Answering yes to several of these makes it relatively easy to realize that there is something going on in the family, with a high possibility of disease inheritance.

The next step is to actually draw a family tree, preferably done face-to-face, together with the patient guiding us. We specifically ask about:

  1. Children
  2. Partner
  3. Siblings
  4. Parents
  5. Paternal and maternal siblings (uncles and aunts)
  6. Grandparents

If we ask systematically about all of them, it makes it easier not to miss important conditions. Often enough, going through the levels of the family in this way jolts the memory and patients remember more. They may volunteer information about nieces and nephews etc.

As you can probably appreciate, this takes time, hence why taking family history is usually done in a separate appointment.

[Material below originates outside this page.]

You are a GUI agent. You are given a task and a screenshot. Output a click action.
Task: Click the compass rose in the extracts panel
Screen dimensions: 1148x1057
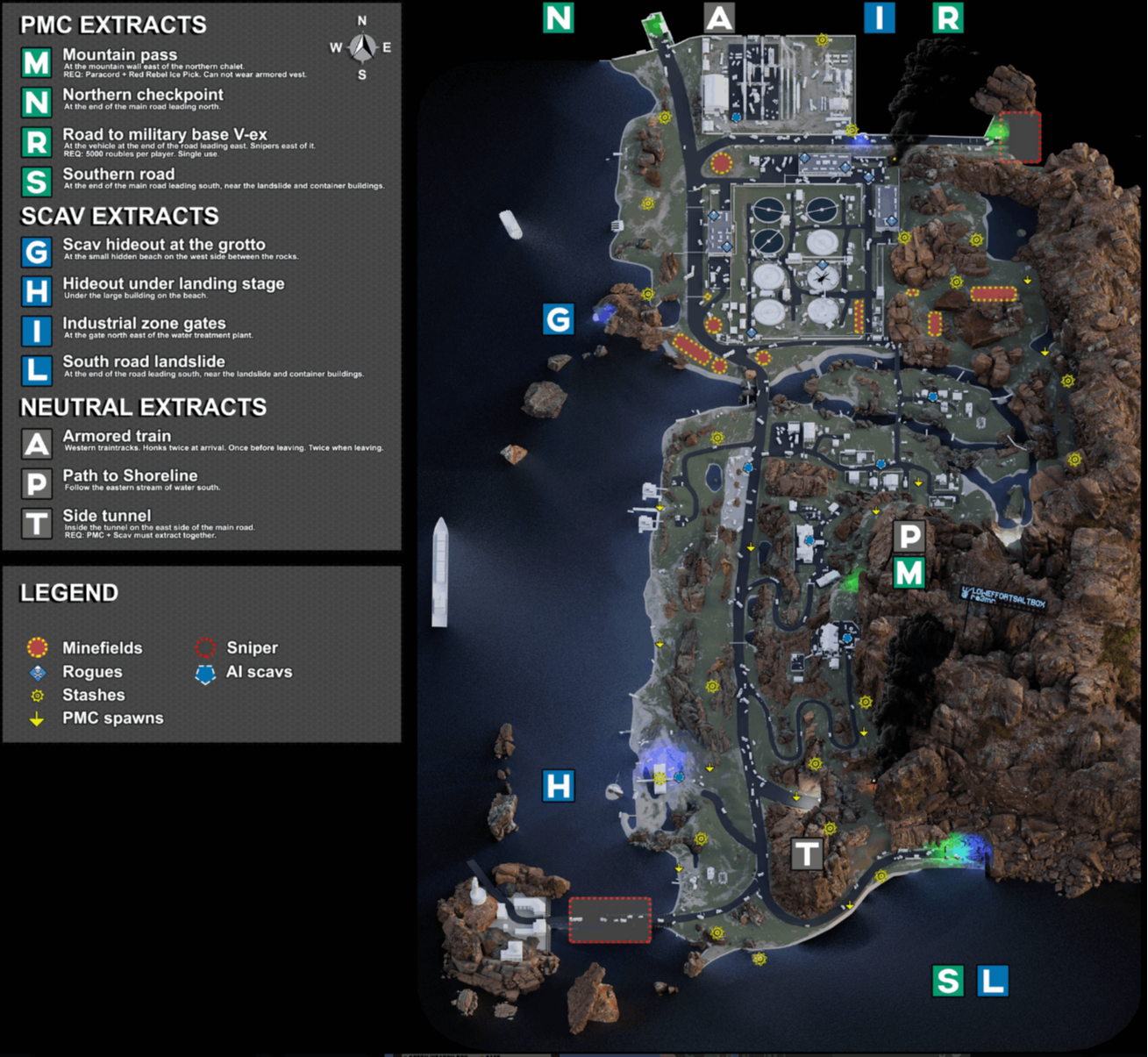(361, 47)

We generally reserve one hour for these sessions, which also allows time to consent for potentially performing genetic testing and filling in the required forms for this.

If positive results are found for genetic mutations, patients are then referred for genetic counselling in order to identify family members at risk of developing ILD or related conditions.

I believe that by taking the extra time to actually look at family history in detail we are driving the field of ILD forward. We are uncovering that more people than previously appreciated have familial ILD. We also set the scene for rapid screening and intervention. The current ILD treatments are best given early, therefore creating a rapid circuit to identify family members at risk through careful history taking may save lives.